::: DATASET ROWS

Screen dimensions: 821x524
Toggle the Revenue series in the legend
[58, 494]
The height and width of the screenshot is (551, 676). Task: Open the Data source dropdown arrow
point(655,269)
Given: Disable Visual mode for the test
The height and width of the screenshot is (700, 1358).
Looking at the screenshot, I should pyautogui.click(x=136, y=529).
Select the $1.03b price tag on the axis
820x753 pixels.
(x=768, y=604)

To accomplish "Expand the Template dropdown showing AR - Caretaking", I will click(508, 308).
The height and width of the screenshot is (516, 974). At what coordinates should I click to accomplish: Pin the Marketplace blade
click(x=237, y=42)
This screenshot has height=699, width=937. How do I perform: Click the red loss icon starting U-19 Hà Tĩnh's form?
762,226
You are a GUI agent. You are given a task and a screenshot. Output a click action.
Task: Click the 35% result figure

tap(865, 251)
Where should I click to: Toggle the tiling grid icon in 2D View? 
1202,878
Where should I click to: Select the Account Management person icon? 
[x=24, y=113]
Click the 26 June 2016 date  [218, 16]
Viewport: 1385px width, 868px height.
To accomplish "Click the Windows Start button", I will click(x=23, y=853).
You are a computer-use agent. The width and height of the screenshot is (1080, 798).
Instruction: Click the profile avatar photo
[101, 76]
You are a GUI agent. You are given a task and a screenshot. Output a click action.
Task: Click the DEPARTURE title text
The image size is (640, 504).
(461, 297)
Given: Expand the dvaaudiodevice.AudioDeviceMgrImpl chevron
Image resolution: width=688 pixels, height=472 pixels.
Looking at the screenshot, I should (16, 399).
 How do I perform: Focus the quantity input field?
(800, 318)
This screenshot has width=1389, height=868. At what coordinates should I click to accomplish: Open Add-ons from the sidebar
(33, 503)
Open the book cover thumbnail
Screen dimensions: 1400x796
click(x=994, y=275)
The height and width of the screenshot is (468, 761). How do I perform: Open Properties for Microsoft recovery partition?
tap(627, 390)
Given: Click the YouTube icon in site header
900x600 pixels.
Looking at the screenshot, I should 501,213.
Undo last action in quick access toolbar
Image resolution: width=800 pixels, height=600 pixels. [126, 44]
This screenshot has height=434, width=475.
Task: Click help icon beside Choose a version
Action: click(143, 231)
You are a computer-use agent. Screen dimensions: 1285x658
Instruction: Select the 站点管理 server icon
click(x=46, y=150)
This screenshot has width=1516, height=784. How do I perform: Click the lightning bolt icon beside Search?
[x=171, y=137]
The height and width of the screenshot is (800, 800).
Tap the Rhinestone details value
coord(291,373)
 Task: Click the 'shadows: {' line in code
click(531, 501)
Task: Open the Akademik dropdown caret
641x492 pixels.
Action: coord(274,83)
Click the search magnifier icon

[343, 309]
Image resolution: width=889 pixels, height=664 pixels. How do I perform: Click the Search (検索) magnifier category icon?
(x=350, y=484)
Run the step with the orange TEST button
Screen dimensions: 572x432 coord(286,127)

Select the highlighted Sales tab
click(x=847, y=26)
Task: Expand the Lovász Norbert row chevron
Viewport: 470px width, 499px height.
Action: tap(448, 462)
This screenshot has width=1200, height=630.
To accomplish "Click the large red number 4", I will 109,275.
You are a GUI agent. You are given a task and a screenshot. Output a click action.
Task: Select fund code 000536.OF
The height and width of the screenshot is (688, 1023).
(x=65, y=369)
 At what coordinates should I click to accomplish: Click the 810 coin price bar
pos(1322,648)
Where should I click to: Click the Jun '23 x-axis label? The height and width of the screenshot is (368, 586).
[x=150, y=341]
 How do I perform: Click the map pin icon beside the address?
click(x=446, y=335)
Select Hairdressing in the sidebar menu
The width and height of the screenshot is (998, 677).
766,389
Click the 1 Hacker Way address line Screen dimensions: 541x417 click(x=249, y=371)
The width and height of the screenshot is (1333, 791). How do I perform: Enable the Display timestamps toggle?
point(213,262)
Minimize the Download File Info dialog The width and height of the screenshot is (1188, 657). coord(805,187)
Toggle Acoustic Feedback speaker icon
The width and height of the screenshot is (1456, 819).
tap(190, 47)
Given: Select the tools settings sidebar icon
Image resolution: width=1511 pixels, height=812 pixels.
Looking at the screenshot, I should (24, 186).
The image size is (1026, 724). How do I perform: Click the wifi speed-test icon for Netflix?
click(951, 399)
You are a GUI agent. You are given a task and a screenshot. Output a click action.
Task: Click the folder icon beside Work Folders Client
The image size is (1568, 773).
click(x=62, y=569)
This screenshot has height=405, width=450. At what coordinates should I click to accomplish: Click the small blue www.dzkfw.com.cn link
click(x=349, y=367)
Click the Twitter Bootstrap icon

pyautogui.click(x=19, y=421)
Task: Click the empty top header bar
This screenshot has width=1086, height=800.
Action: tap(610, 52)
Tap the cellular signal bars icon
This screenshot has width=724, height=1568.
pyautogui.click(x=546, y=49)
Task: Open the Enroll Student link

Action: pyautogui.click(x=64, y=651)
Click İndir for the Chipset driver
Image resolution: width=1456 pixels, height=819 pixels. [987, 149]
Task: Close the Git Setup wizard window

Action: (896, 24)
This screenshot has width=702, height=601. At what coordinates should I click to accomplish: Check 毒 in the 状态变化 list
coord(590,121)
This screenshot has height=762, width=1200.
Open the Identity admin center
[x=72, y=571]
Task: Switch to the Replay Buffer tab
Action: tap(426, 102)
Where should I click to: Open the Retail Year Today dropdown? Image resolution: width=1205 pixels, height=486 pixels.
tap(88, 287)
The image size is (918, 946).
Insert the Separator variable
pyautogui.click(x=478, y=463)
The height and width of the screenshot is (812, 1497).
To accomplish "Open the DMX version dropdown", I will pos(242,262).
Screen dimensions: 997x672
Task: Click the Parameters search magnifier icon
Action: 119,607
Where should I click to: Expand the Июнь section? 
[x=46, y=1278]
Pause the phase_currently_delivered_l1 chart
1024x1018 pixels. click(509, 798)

::::::

■ **PROBLEM REQUIREMENTS**
Transcribe the lines from the beginning of the data file through the line containing "click(x=237, y=42)", including both.

■ **RESPONSE TO THE TASK**
Screen dimensions: 821x524
Toggle the Revenue series in the legend
[58, 494]
The height and width of the screenshot is (551, 676). Task: Open the Data source dropdown arrow
point(655,269)
Given: Disable Visual mode for the test
The height and width of the screenshot is (700, 1358).
Looking at the screenshot, I should pyautogui.click(x=136, y=529).
Select the $1.03b price tag on the axis
820x753 pixels.
(x=768, y=604)

To accomplish "Expand the Template dropdown showing AR - Caretaking", I will click(508, 308).
The height and width of the screenshot is (516, 974). At what coordinates should I click to accomplish: Pin the Marketplace blade
click(x=237, y=42)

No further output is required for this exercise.